Tuesday, October 13, 2020

Horror Noire

It is the season for horror, so many people's favorite season, and this year I was happy to discover that the documentary Horror Noire,  A History of Black Horror, made in 2019 and which premiered on Shudder (which I don't have), is now playing on Amazon Prime.  It's based on the book of the same title by Robin R. Means Coleman, a book I intend to order pronto having seen the documentary. 




The film is an informative and very entertaining look at its subject, with great clips from film history and a large selection of people discussing the films, starting with Coleman.  The timeline starts with a film not considered horror per se but which, if you're a black person, could easily be considered a horror film, The Birth of a Nation, and runs through Jordan Peele's Get Out and Us.  That's 1915 through 2019, so I won't run through every single film looked at and analyzed.  I'm sure the book goes into much more depth about everything, but the film covers a lot of ground.  I will say I really do want to read the book now just to read what Coleman writes about the original King Kong (racist in certain respects and yet everybody roots for the big black guy at the end and is sad when he gets brutally killed -- a complicated film in my view and for that reason, endlessly fascinating) and also to see what she says about race in the Val Lewton films, in particular Curse of the Cat People (1944), with its black cook/butler character played by Sir Lancelot, a Trinidadian, and I Walked with a Zombie (1943), the Jacques Tourneur masterpiece which gets a fleeting and strictly visual reference in the documentary.  As for George Romero's  Night of the Living Dead, which every horror film fan knows marked a decisive turning point in racial representation in horror movies, that gets its deserved due:

As Coleman says of the Duane Jones character in the film: "He's slapping white people upside the head.  He's killing white zombie after white zombie after white zombie.  This had to be horrifying to racists."

It's remarkable the impact this film had on so many people watching it at the time, black people I'm talking about, and a number of those people, future actors like Tony Todd and Ken Foree and Keith David and Rachel True, explain in Horror Noire exactly what that impact was.  

I should add that I never get tired of hearing the story about how Duane Jones' character was not written as black, but that he just happened to be the best actor who showed up on the day George Romero was doing auditions for the role.

If you want a list of Night of the Living Dead and after black horror films to watch this Halloween season (or anytime), the inimitable Gabino Iglesias has just put together a good one over at The Line Up: https://the-line-up.com/black-horror-movies

Best of all, the doc mentions a couple of films I had missed somehow but that looked intriguing, and so I sought them both out quickly.  There's nothing better than a film doc that gives you exciting recommendations.

Attack the Block (2011)


British made, this sci-fi horror comedy stars John Boyega (later to go on to Star Wars films fame) and Jodie Whittaker (later to go on to fame as the first female Dr. Who).  I have no idea how I missed this film for all these years, but it's an absolute lark.  The writer and director is Joe Cornish, in a most impressive debut.  Vicious, hairy alien invaders attack a council estate in London, and a teenage street gang, with leader Boyega, wind up being the block's main defenders.  The gang, in a way that's plausible, is made up of kids of varying shades of color -- class is what unites them more than race divides them -- and the police are the enemy as much as the invading aliens.  Whittaker plays a woman the gang first mugs, but that's before they find out she too lives in the block and that they may need her help.  Action mixes with scares mixes with comedy mixes with social commentary in just about perfect balance.  

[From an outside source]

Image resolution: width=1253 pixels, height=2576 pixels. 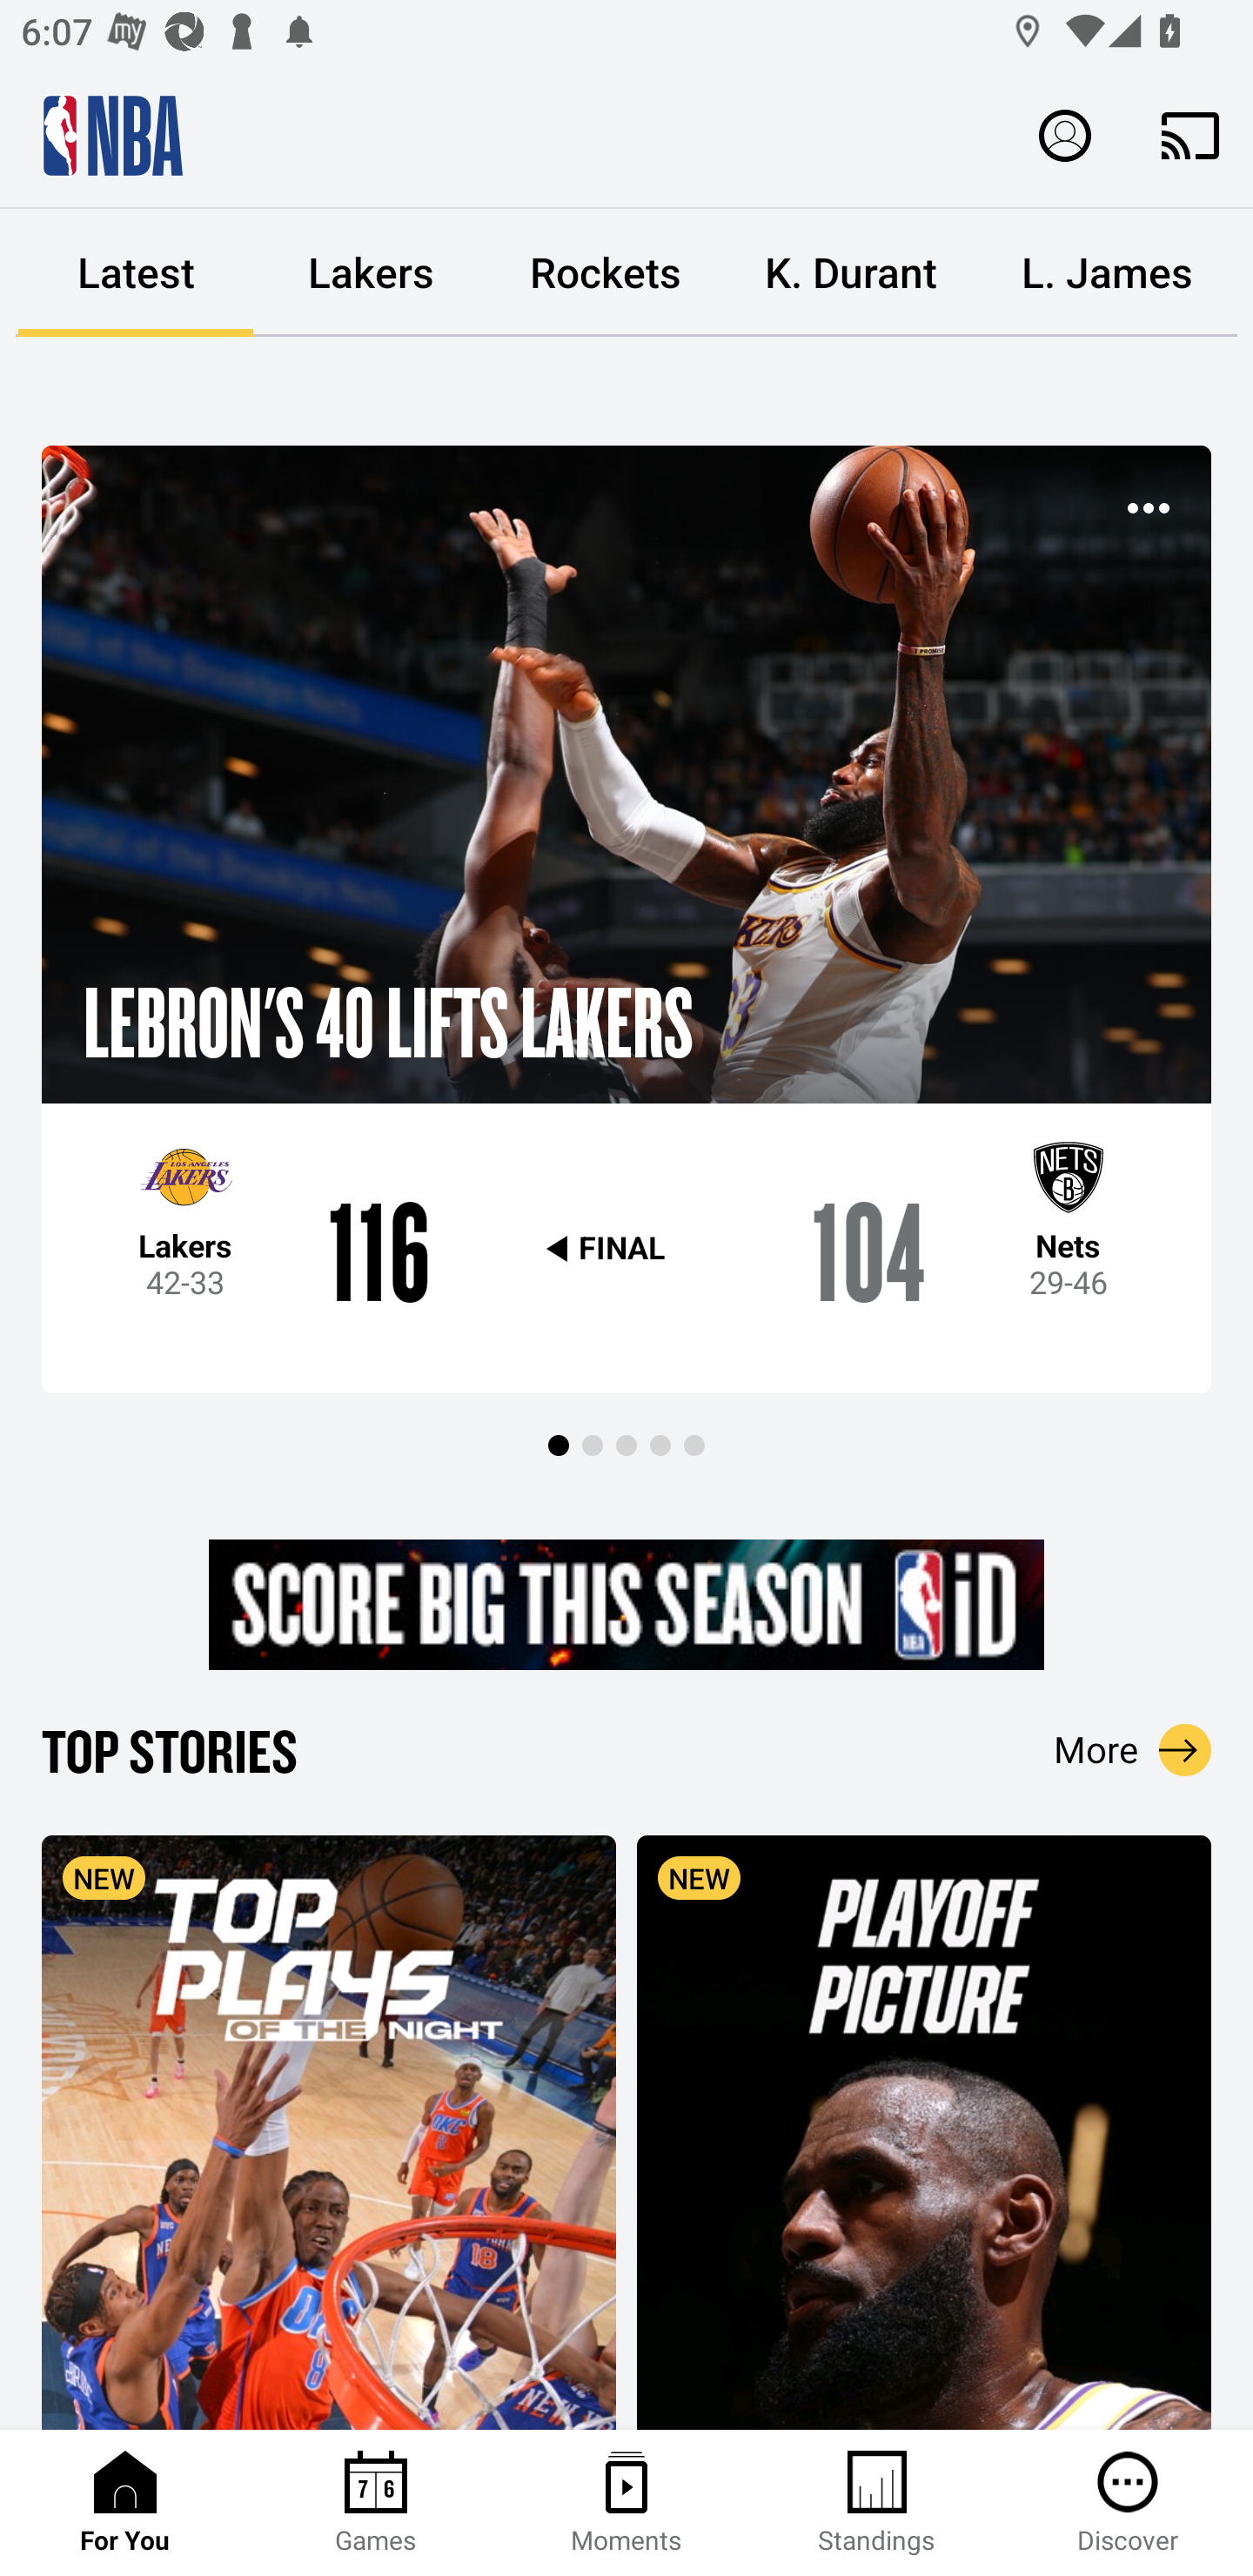 I want to click on K. Durant, so click(x=851, y=273).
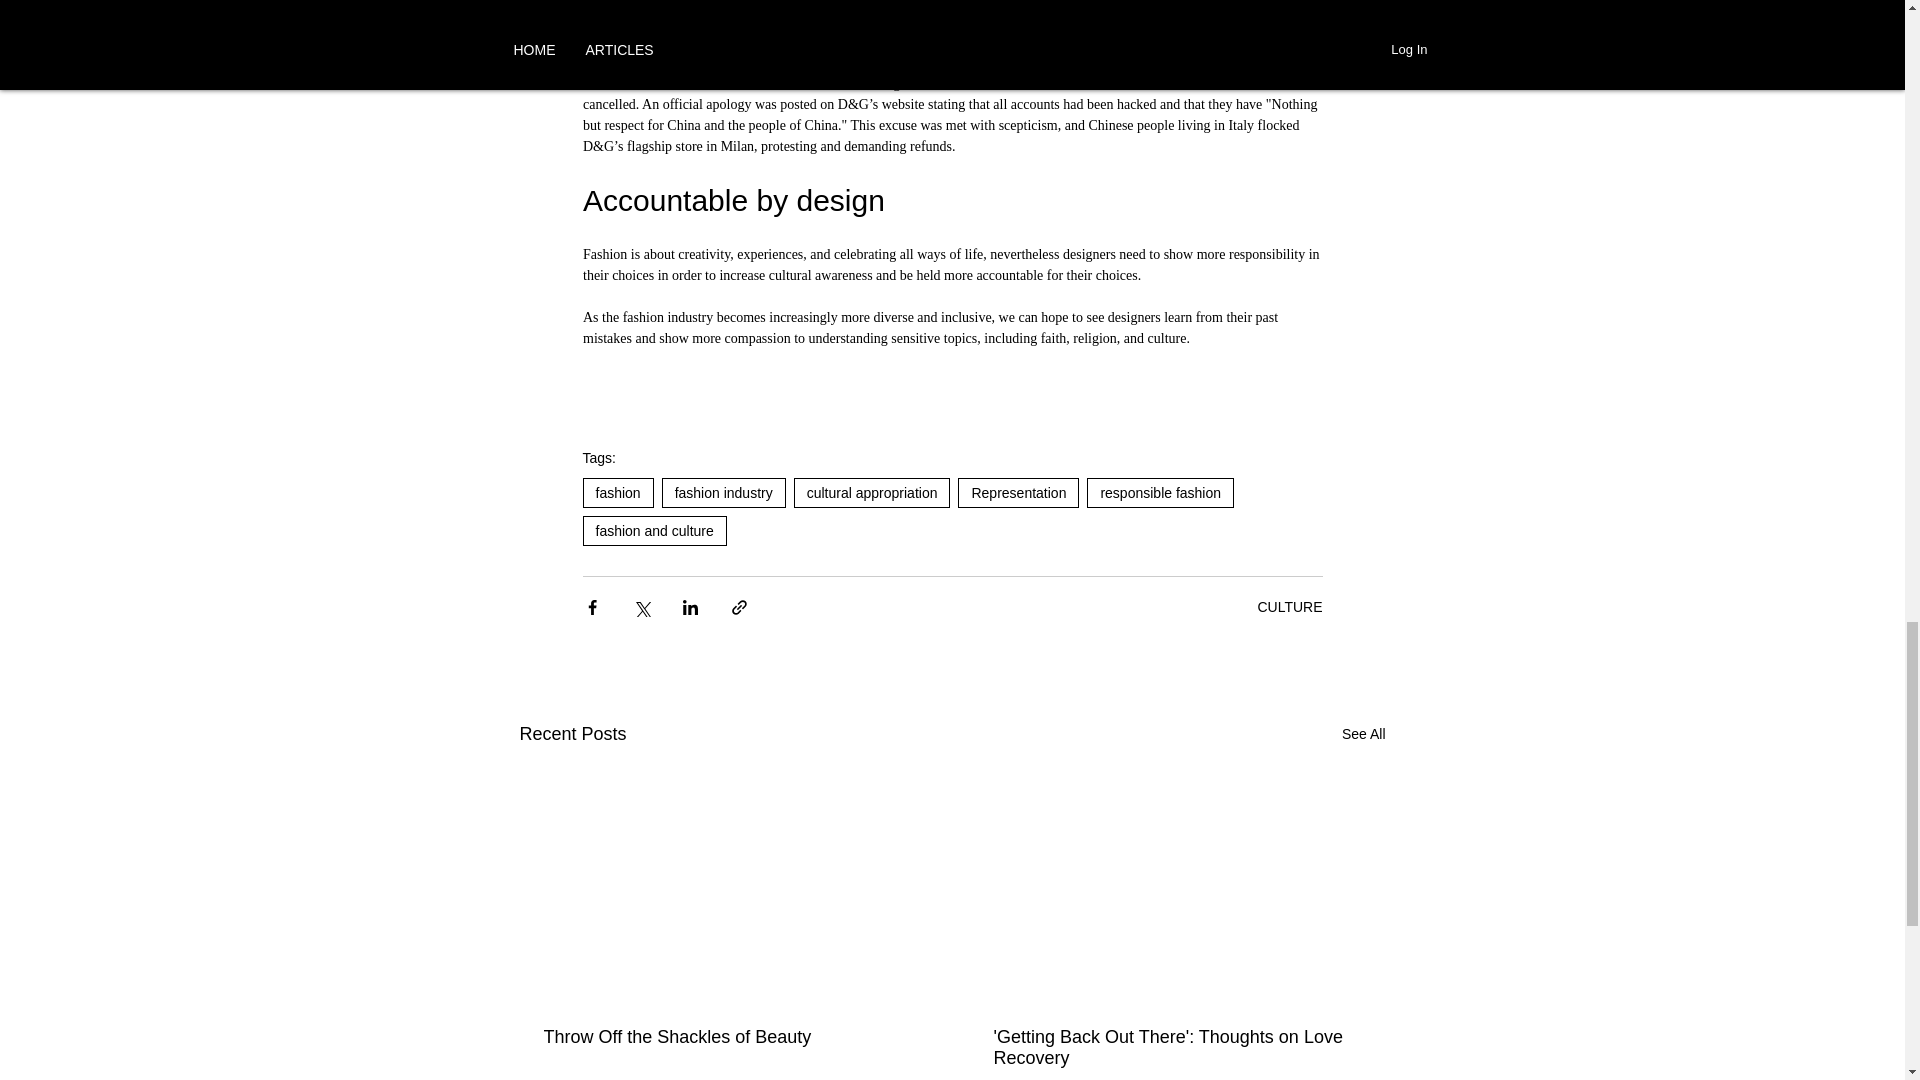 This screenshot has height=1080, width=1920. What do you see at coordinates (1160, 492) in the screenshot?
I see `responsible fashion` at bounding box center [1160, 492].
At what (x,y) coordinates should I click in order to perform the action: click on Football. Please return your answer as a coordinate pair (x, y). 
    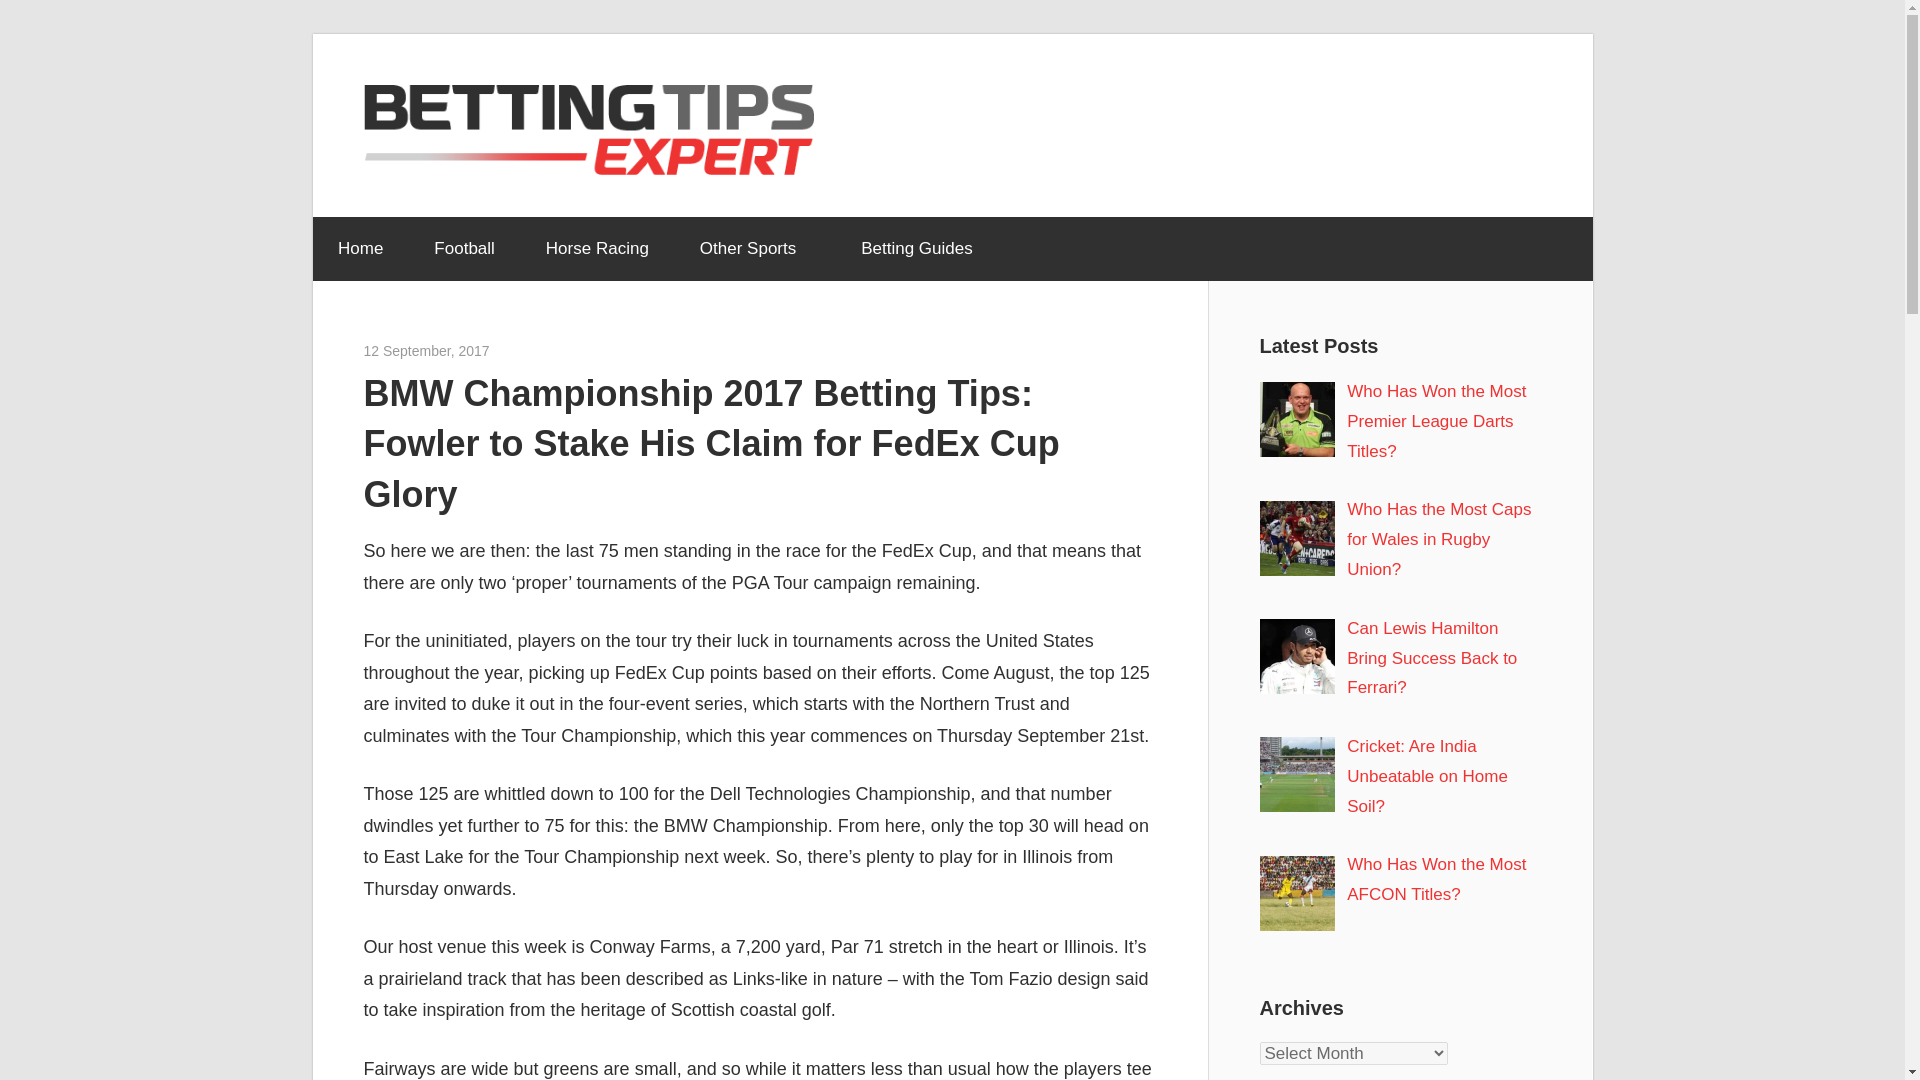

Yes, as Horror Noire suggests, black representation in horror films is evolving, and evolving well, and this is one example.

The Girl with All the Gifts (2016)


Another British film. This one is a post-apocalyptic story, about a time after a fungal disease has hit humanity and turned people into something akin to zombies.  The mood is somber, but the story is shot through with flashes of dark humor.  You have the feral zombie-like creatures and scientists and the military and a school teacher who plays an important role, but at the center of it all, the character on which the plot hinges, is a strange little girl, a mutant creature herself of sorts, and this girl happens to be black.

As Horror Noire points out, the story was first a book, and in the book, this girl's character was white.  But as happened with Night of the Living Dead, the best person to show up and audition for the part happened to be black -- Sennia Nanua. She was 13 at the time of filming.

To quote Tananarive Due, talking about the film in Horror Noire: It "creates such a difference in the film, to have this black child...This is a sharper social commentary even maybe than he [writer Mike Carey] had intended.  To see a story about a character, a black girl, who faces some insurmountable odds where it seems impossible but you come up with plans and you execute your plans.  This is the stuff that helps us get through life."

Horror films help me get through life, and Horror Noire, Attack the Block, and The Girl with All the Gifts have all done their part quite well in that regard.